During the detente years of President Richard Nixon, it was equally obvious to America and the world that the danger of nuclear war had receded; that it was increasingly unlikely that either side would rush for the nuclear button without first making a phone call to assess whether the current situation was actually something warranting a nuclear response or just a disagreement that could be resolved by diplomats, not generals.

During the years of President Ronald Reagan – my personal favorite – a million people gathered in Central Park to demand the abolition of nuclear weapons. They had no idea that Reagan – the ultimate Cold Warrior – would become Reagan the man who forged both peace with the Soviet Union and a personal friendship with its most reasonable leader Mikhail Gorbachev.

So as NATO continues to agitate for war with Russia, where are the millions protesting the potential nuclear war on the horizon?

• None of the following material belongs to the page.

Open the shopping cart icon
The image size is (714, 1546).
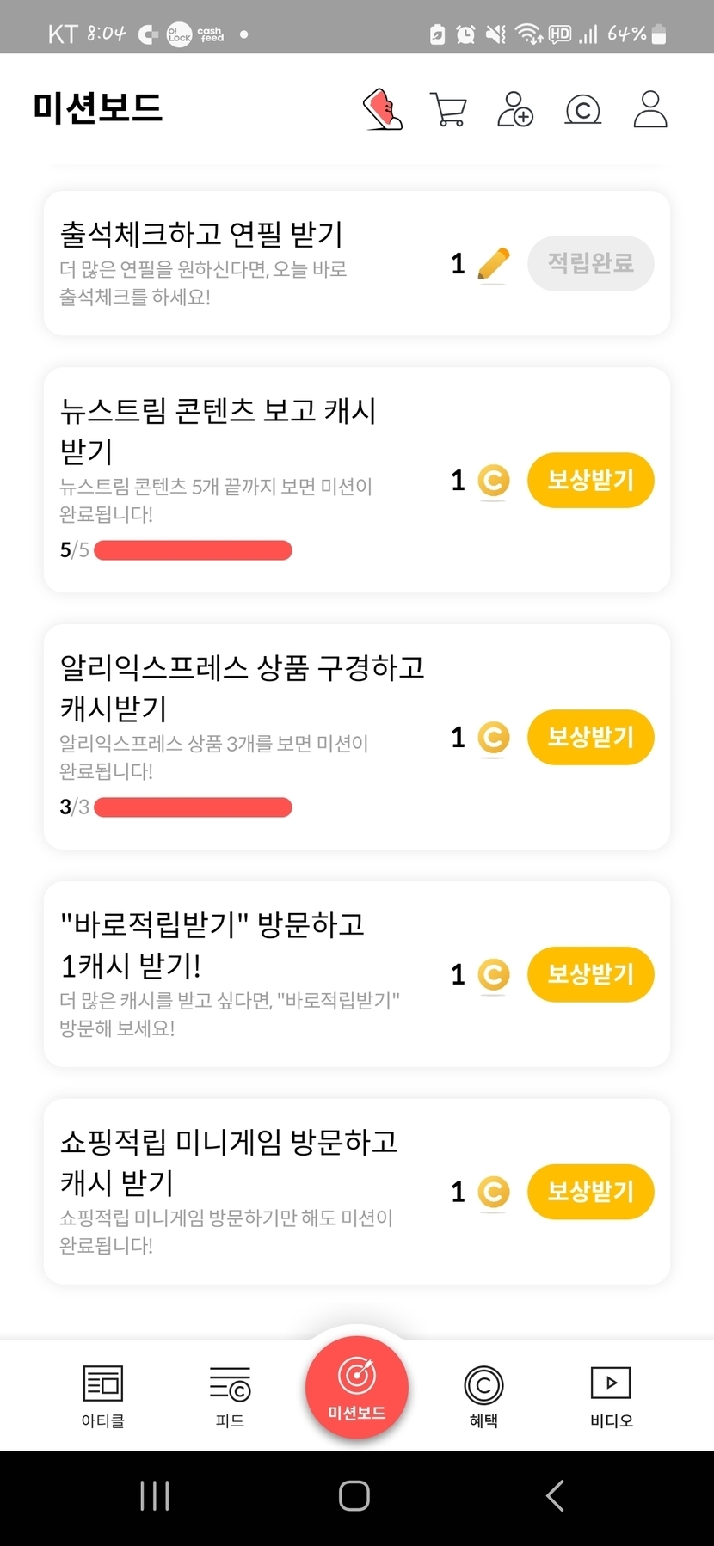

As France, Britain, Sweden and Norway talk about raising armies to fight Russia and directly assist Ukraine in its ongoing war, where are the saner heads who should be arguing that we cannot go to war over Ukraine because it will result in the Third World War and nuclear obliteration?

But as we sleepwalk closer to Armageddon, it is anything but obvious to anyone in NATO or the Biden administration that we are on the brink of human extinction. 

This is all some wonderful game of poker that will surely work out if we merely call Russian President Vladimir Putin’s bluff. But he isn’t bluffing. Ukraine cannot join NATO any more than Mexico could have joined the Warsaw Pact in 1956.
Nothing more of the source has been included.